» **STATED PROBLEM**
Please render the rows as a JSON list of strings, one per line and skipping blank lines, starting with the line with "Подписаться (66, 693)" and going on through the last of the rows. Leave the pictures out.

****************

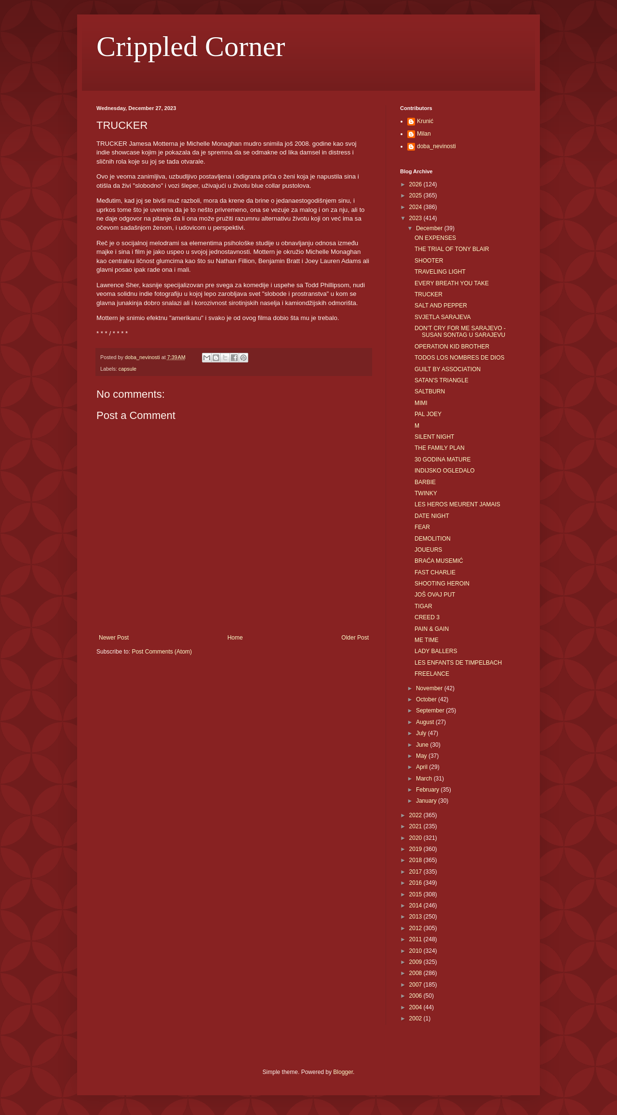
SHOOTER (429, 260)
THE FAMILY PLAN (440, 448)
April (422, 767)
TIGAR (423, 606)
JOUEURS (428, 549)
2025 (416, 195)
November (430, 688)
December (430, 228)
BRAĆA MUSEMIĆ (439, 561)
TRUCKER (429, 294)
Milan (424, 133)
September (431, 710)
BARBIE (425, 482)
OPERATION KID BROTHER (452, 346)
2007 (416, 984)
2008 (416, 973)
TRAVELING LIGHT (440, 271)
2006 (416, 995)
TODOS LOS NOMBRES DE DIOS (459, 357)
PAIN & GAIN (432, 629)
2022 (416, 815)
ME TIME (427, 640)
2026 (416, 184)
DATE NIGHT (432, 516)
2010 (416, 951)
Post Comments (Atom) (162, 651)
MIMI (421, 403)
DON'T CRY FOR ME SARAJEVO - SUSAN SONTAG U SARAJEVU (460, 331)
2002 (416, 1018)
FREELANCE (432, 673)
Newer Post (114, 637)
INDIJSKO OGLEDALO (445, 470)
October (427, 699)
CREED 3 (427, 617)
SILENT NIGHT (434, 436)
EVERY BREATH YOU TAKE (452, 283)
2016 (416, 882)
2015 (416, 894)
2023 (416, 218)
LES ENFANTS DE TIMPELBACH (458, 662)
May (422, 756)
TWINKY (426, 493)
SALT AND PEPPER (441, 305)
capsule (127, 369)
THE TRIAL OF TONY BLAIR (452, 249)
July (422, 733)
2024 (416, 207)
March (425, 778)
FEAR (422, 527)
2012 (416, 928)
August (426, 722)
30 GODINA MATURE (442, 459)
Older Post (355, 637)
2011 (416, 939)
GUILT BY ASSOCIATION (448, 369)
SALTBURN (430, 391)
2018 (416, 860)
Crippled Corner (190, 46)
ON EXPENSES (435, 238)
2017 (416, 871)
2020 (416, 838)
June (423, 744)
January (427, 800)
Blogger (343, 1072)
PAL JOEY (428, 414)
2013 (416, 916)
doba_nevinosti (436, 146)
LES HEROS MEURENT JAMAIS (457, 504)
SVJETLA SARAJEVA (443, 317)
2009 (416, 962)
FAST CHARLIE (435, 572)
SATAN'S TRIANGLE (442, 380)
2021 (416, 826)
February (428, 789)
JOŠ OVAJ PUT (435, 594)
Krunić (425, 121)
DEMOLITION (433, 538)
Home (235, 637)
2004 (416, 1007)
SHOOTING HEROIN (442, 583)
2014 (416, 905)
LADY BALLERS (436, 651)
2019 (416, 849)
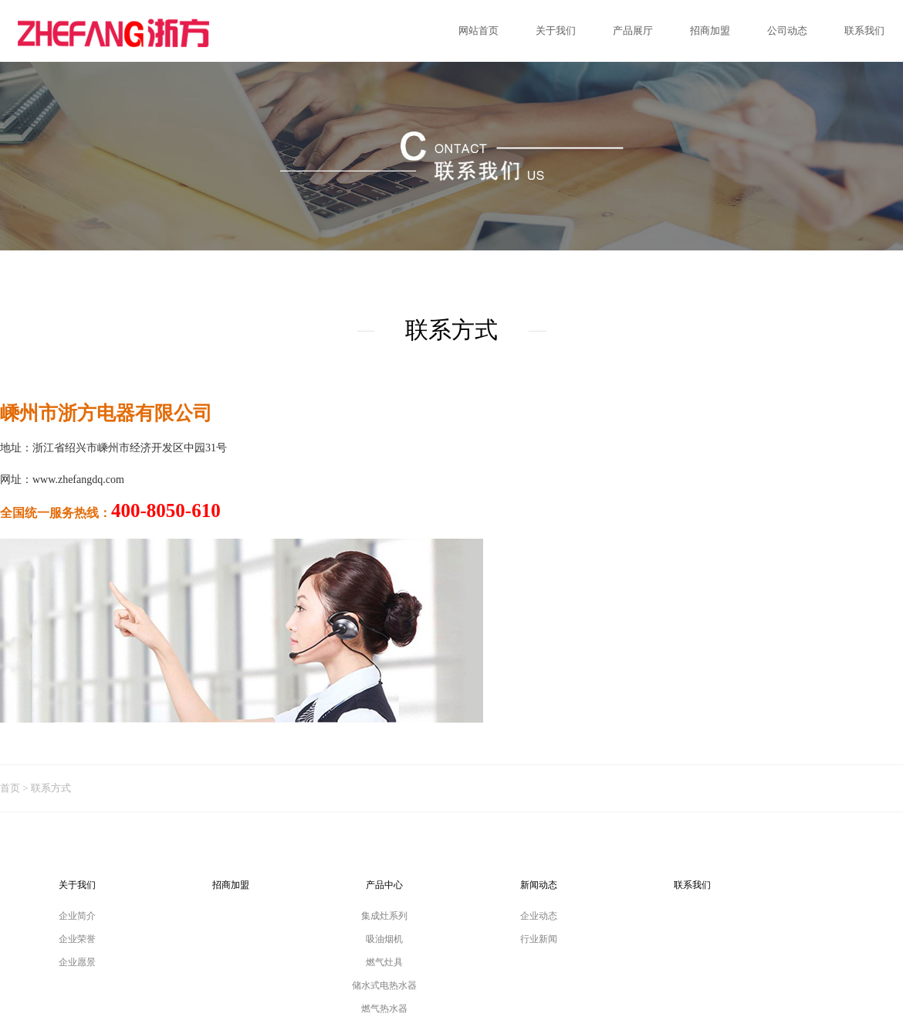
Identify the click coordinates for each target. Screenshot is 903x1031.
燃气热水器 (384, 1008)
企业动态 (538, 915)
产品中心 (384, 885)
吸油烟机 (384, 939)
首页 (10, 788)
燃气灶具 (384, 962)
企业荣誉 (77, 939)
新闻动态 (538, 885)
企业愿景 (77, 962)
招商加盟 (230, 885)
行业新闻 (538, 939)
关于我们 (77, 885)
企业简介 (77, 915)
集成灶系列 (384, 915)
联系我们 (692, 885)
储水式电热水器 (384, 985)
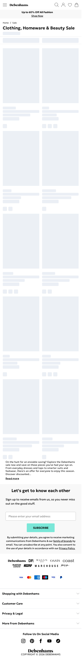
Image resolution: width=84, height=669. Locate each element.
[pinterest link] (32, 641)
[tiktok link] (58, 641)
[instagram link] (23, 641)
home (6, 22)
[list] (40, 14)
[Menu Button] (5, 5)
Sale (14, 22)
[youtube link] (49, 641)
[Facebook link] (41, 641)
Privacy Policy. (67, 548)
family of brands (62, 541)
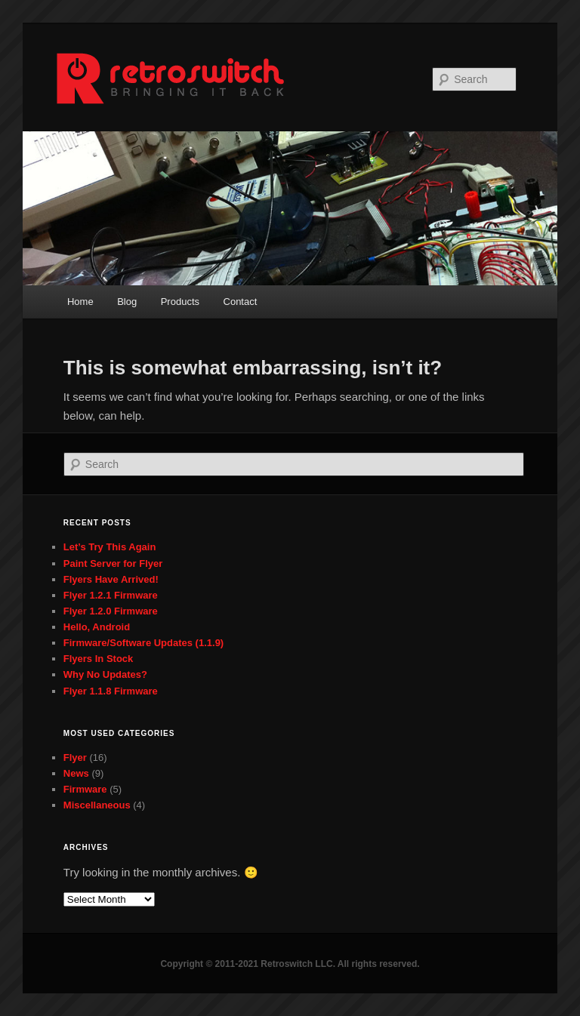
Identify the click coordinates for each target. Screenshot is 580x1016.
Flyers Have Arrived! (111, 579)
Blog (127, 301)
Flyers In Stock (98, 658)
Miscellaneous (97, 805)
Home (80, 301)
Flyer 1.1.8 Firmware (110, 691)
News (76, 773)
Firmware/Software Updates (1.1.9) (143, 642)
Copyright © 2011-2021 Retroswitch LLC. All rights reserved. (289, 964)
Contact (241, 301)
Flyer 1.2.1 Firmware (110, 595)
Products (180, 301)
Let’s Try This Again (109, 547)
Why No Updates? (105, 674)
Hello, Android (96, 627)
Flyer (75, 757)
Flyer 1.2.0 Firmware (110, 611)
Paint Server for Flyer (113, 563)
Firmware (85, 789)
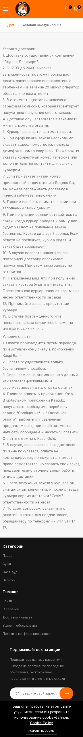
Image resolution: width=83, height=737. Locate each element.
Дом (10, 25)
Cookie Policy (41, 723)
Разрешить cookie (41, 730)
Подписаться (66, 693)
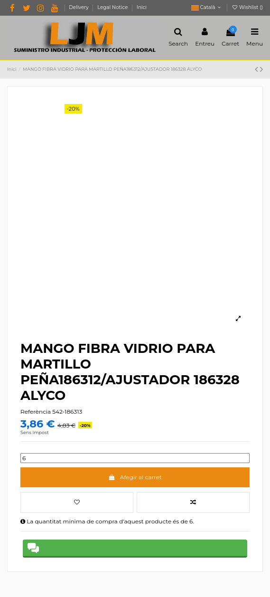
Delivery (79, 7)
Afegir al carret (135, 477)
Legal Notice (113, 7)
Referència (35, 411)
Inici (142, 7)
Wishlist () (247, 7)
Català (207, 7)
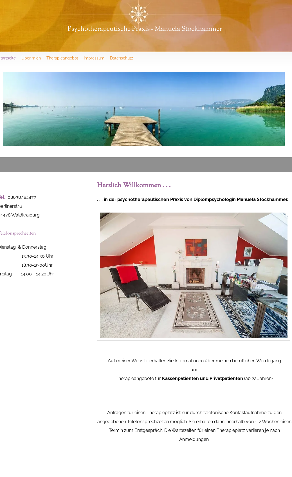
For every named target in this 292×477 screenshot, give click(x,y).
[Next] (276, 109)
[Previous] (11, 109)
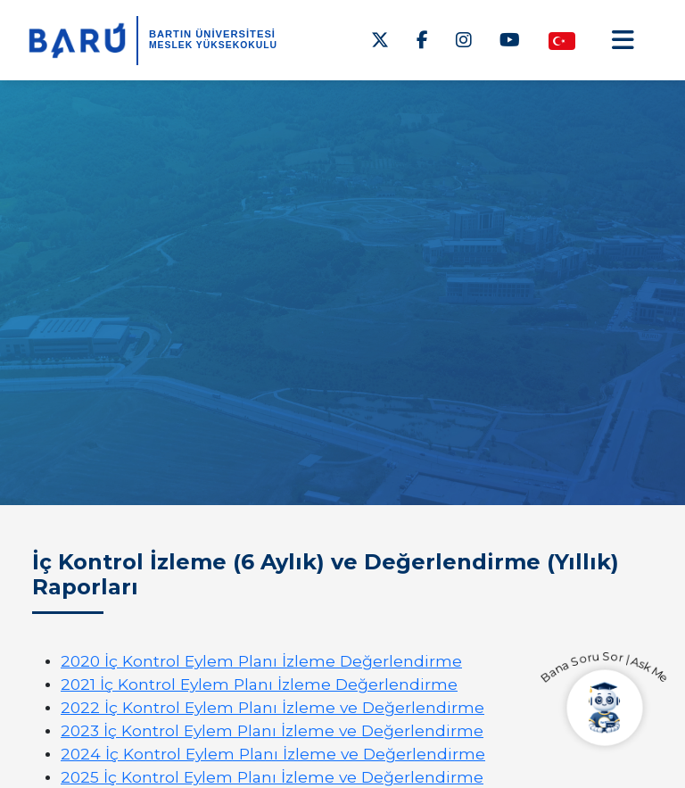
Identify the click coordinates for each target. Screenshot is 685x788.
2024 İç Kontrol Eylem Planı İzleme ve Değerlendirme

****************

» **EXERCISE RESPONSE**
[
  "Подписаться (66, 693)",
  "Delivery (79, 7)",
  "Afegir al carret (135, 477)",
  "Legal Notice (113, 7)",
  "Referència (35, 411)",
  "Inici (142, 7)",
  "Wishlist () (247, 7)",
  "Català (207, 7)",
  "For every named target in this 292×477 screenshot, give click(x,y).",
  "[Next] (276, 109)",
  "[Previous] (11, 109)",
  "Identify the click coordinates for each target. Screenshot is 685x788.",
  "2024 İç Kontrol Eylem Planı İzleme ve Değerlendirme"
]